'Graphene earns its stripes': New nanoscale electronic state discovered on graphene sheets

Researchers from the London Centre for Nanotechnology (LCN) have discovered electronic stripes, called 'charge density waves', on the surface of the graphene sheets that make up a graphitic superconductor. This is the first time these stripes have been seen on graphene, and the finding is likely to have profound implications for the exploitation of this recently discovered material, which scientists believe will play a key role in the future of nanotechnology. The discovery is reported in Nature Communications, 29th November.
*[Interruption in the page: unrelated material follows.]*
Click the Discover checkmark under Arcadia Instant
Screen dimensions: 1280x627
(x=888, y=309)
Graphene is a material made up of a single sheet of carbon atoms just one atom thick, and is found in the marks made by a graphite pencil. Graphene has remarkable physical properties and therefore has great technological potential, for example, in transparent electrodes for flat screen TVs, in fast energy-efficient transistors, and in ultra-strong composite materials. Scientists are now devoting huge efforts to understand and control the properties of this material.
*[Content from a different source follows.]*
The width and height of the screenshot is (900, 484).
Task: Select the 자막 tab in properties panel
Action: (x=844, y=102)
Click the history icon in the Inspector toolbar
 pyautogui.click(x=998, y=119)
The LCN team donated extra electrons to a graphene surface by sliding calcium metal atoms underneath it. One would normally expect these additional electrons to spread out evenly on the graphene surface, just as oil spreads out on water. But by using an instrument known as a scanning tunneling microscope, which can image individual atoms, the researchers have found that the extra electrons arrange themselves spontaneously into nanometer-scale stripes. This unexpected behavior demonstrates that the electrons can have a life of their own which is not connected directly to the underlying atoms. The results inspire many new directions for both science and technology. For example, they suggest a new method for manipulating and encoding information, where binary zeros and ones correspond to stripes running from north to south and running from east to west respectively.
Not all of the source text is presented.